El afilado acero del elfo partió la cara de un segundo ogro como si fuese un melón maduro pero no pudo abatir al tercero que se le vino encima batiendo su maza. El elfo era ágil pero la bestia que le amenazaba podría sin dificultad desjarretar a un toro con las manos desnudas y Gharin no quiso cometer ningún error.
Una manaza descomunal agarró a Claudia por los cabellos y la izó dolorosamente con la misma facilidad e indolencia con la que se levanta un trasto inservible. La bestia aún tenía clavado el acero de la joven en su vientre. La muchacha aulló de dolor, un dolor que quemaba como si sus cabellos ardieran con fuego de azufre. El tremendo golpe en la cabeza la había atontado y ahora sus miembros caían doloridos y pesados como si fuesen de plomo.
—¡Suelta a mi amiga, montaña de mierda! —Parecía la voz de Odín.
El ogro miró hacia su lado, tornando en esa dirección aquel cuello apenas existente. Allí encontró a Odín tratando de disimular su terror mientras aferraba con manos temblorosas el peso del hacha que portaba. Se trataba de un adversario fuerte, sin duda. Sin embargo, el ogro supo pronto que no sería rival. En lugar de soltar a la chica la zarandeó con fuerza arrancándole gritos de dolor y la estrelló contra las jambas de piedra. La colisión fue brutal y el cuerpo de la joven se desplomó exánime tras ultimar de sus labios un quejido sordo y apagado. Por fortuna ya no estaba consciente para ver la sombra invasora de la bestia alzando sin el menor atisbo de misericordia la terrible maza cuajada de espinas.
Un alarido quebró entonces aquel fragor incipiente. Una garganta se abrasó prorrumpiendo en un desgarrado aliento. Luego vino el golpe terrible. La sangre volvió a ser protagonista dramática de la escena. La joven abrió sus ojos de súbito. El corazón le dio un vuelco. Las imágenes que se sucedían y aquellas que estaban a punto de presenciar la horrorizarían para siempre.

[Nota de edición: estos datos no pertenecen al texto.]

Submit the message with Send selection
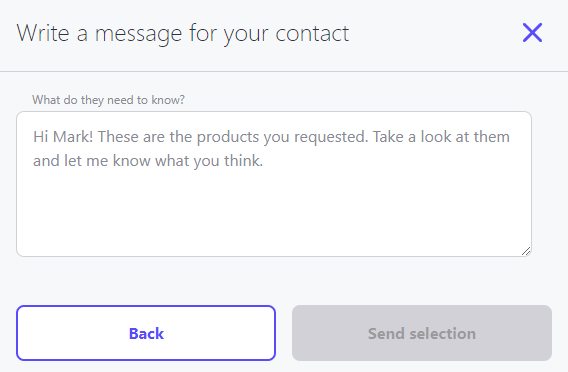This screenshot has width=568, height=372. (x=422, y=333)
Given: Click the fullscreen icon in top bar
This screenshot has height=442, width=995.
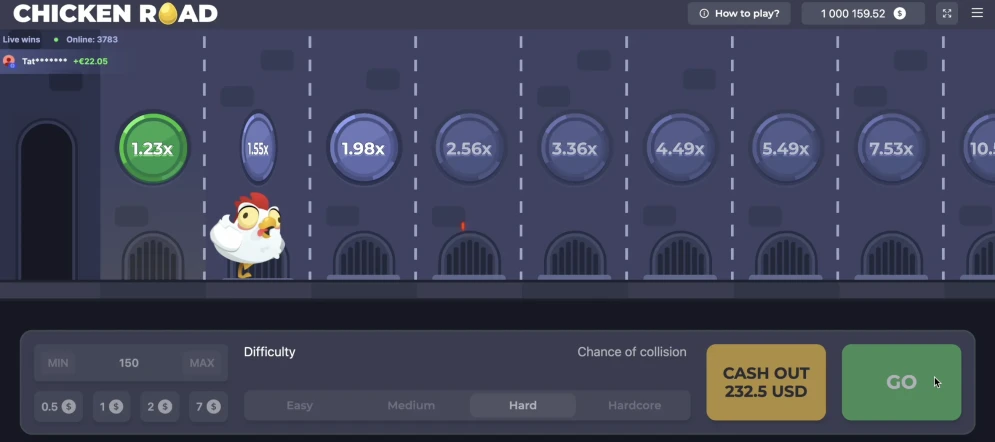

El ogro era inmenso, más alto que aquel coloso rubio de sangre vikinga. Sus espaldas doblaban a las del músico. Había espacio suficiente para alojar la tremenda hoja de un hacha y que aquella montaña de carne todavía se sostuviese por sus piernas, aún con otro acero atravesando sus carnes. Se volvió con los ojos desorbitados mezcla del terrible dolor y una no menos honda sorpresa. Odín bañado en sudor y con los músculos tensos en un esfuerzo fuera de medidas se hallaba a sólo unos centímetros de él. Aspiraba la terrible pestilencia que emanaba su cuerpo y el hedor descompuesto que surgía de su aliento. Estaba allí, hombro con hombro, ojo frente a ojo, sujetando sin titubear el mango del hacha que aún se perdía en las grasas abundantes del deforme enemigo. Por unos momentos fugaces podía sentir su dolor, el latir aún poderoso del corazón golpeando el afilado acero incrustado en su simiente y la cañada incontrolable de sangre manando a través de la herida abierta. Aquél le miró, con la mirada perdida, con las pupilas de alguien que jamás hubiese considerado aquella opción. Sus pulmones expulsaron un escalofriante alarido de dolor; más agónico y sobrecogedor que cualquier descripción.